» **TASK ITEM**
Start at the top and transcribe every record through the final line exactly.

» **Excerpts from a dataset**
◆ ◆ ◆ ◆
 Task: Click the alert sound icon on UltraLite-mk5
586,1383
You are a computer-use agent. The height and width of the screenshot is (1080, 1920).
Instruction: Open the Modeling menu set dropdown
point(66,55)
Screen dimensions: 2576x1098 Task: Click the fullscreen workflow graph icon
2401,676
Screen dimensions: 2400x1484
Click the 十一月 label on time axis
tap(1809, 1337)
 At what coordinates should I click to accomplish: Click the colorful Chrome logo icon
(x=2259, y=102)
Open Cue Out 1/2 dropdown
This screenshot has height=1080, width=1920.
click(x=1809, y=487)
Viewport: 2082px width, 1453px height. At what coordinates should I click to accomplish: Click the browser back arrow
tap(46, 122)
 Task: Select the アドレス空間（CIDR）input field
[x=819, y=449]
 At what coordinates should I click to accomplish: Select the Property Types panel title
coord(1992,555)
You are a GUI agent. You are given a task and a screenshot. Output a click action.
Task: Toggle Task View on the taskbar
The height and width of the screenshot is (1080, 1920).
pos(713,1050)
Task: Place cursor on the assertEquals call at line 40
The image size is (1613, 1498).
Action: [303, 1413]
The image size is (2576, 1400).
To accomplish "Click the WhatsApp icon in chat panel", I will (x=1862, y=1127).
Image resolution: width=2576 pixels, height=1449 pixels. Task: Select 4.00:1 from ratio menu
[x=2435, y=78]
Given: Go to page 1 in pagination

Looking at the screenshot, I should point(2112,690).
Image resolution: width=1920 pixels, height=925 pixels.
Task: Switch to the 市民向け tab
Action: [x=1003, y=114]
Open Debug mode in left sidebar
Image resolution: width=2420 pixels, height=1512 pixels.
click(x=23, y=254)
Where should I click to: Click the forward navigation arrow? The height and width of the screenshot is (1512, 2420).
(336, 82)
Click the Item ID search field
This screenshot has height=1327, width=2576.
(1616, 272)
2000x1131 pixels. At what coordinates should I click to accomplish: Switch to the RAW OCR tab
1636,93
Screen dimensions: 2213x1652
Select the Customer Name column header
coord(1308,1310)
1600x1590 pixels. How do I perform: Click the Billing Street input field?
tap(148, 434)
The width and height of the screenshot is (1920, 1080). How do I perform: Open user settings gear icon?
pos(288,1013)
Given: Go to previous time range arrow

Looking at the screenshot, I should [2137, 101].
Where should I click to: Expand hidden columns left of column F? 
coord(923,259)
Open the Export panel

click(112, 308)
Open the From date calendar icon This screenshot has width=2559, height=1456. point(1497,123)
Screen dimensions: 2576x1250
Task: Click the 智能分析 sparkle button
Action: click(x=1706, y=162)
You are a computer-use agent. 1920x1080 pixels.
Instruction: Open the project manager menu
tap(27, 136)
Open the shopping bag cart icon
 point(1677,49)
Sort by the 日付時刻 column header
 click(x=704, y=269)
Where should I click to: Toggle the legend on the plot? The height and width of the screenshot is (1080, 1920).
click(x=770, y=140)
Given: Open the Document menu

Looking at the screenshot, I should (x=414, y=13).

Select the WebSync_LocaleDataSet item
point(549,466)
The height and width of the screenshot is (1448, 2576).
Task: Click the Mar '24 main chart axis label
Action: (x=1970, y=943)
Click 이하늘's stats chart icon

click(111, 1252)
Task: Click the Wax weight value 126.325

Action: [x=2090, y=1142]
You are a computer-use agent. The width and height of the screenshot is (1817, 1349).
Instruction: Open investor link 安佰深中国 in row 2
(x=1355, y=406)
◆ ◆ ◆ ◆
» **EXERCISE ANSWER**
 Task: Click the alert sound icon on UltraLite-mk5
586,1383
You are a computer-use agent. The height and width of the screenshot is (1080, 1920).
Instruction: Open the Modeling menu set dropdown
point(66,55)
Screen dimensions: 2576x1098 Task: Click the fullscreen workflow graph icon
2401,676
Screen dimensions: 2400x1484
Click the 十一月 label on time axis
tap(1809, 1337)
 At what coordinates should I click to accomplish: Click the colorful Chrome logo icon
(x=2259, y=102)
Open Cue Out 1/2 dropdown
This screenshot has height=1080, width=1920.
click(x=1809, y=487)
Viewport: 2082px width, 1453px height. At what coordinates should I click to accomplish: Click the browser back arrow
tap(46, 122)
 Task: Select the アドレス空間（CIDR）input field
[x=819, y=449]
 At what coordinates should I click to accomplish: Select the Property Types panel title
coord(1992,555)
You are a GUI agent. You are given a task and a screenshot. Output a click action.
Task: Toggle Task View on the taskbar
The height and width of the screenshot is (1080, 1920).
pos(713,1050)
Task: Place cursor on the assertEquals call at line 40
The image size is (1613, 1498).
Action: [303, 1413]
The image size is (2576, 1400).
To accomplish "Click the WhatsApp icon in chat panel", I will (x=1862, y=1127).
Image resolution: width=2576 pixels, height=1449 pixels. Task: Select 4.00:1 from ratio menu
[x=2435, y=78]
Given: Go to page 1 in pagination

Looking at the screenshot, I should point(2112,690).
Image resolution: width=1920 pixels, height=925 pixels.
Task: Switch to the 市民向け tab
Action: [x=1003, y=114]
Open Debug mode in left sidebar
Image resolution: width=2420 pixels, height=1512 pixels.
click(x=23, y=254)
Where should I click to: Click the forward navigation arrow? The height and width of the screenshot is (1512, 2420).
(336, 82)
Click the Item ID search field
This screenshot has height=1327, width=2576.
(1616, 272)
2000x1131 pixels. At what coordinates should I click to accomplish: Switch to the RAW OCR tab
1636,93
Screen dimensions: 2213x1652
Select the Customer Name column header
coord(1308,1310)
1600x1590 pixels. How do I perform: Click the Billing Street input field?
tap(148, 434)
The width and height of the screenshot is (1920, 1080). How do I perform: Open user settings gear icon?
pos(288,1013)
Given: Go to previous time range arrow

Looking at the screenshot, I should [2137, 101].
Where should I click to: Expand hidden columns left of column F? 
coord(923,259)
Open the Export panel

click(112, 308)
Open the From date calendar icon This screenshot has width=2559, height=1456. point(1497,123)
Screen dimensions: 2576x1250
Task: Click the 智能分析 sparkle button
Action: click(x=1706, y=162)
You are a computer-use agent. 1920x1080 pixels.
Instruction: Open the project manager menu
tap(27, 136)
Open the shopping bag cart icon
 point(1677,49)
Sort by the 日付時刻 column header
 click(x=704, y=269)
Where should I click to: Toggle the legend on the plot? The height and width of the screenshot is (1080, 1920).
click(x=770, y=140)
Given: Open the Document menu

Looking at the screenshot, I should (x=414, y=13).

Select the WebSync_LocaleDataSet item
point(549,466)
The height and width of the screenshot is (1448, 2576).
Task: Click the Mar '24 main chart axis label
Action: (x=1970, y=943)
Click 이하늘's stats chart icon

click(111, 1252)
Task: Click the Wax weight value 126.325

Action: [x=2090, y=1142]
You are a computer-use agent. The width and height of the screenshot is (1817, 1349).
Instruction: Open investor link 安佰深中国 in row 2
(x=1355, y=406)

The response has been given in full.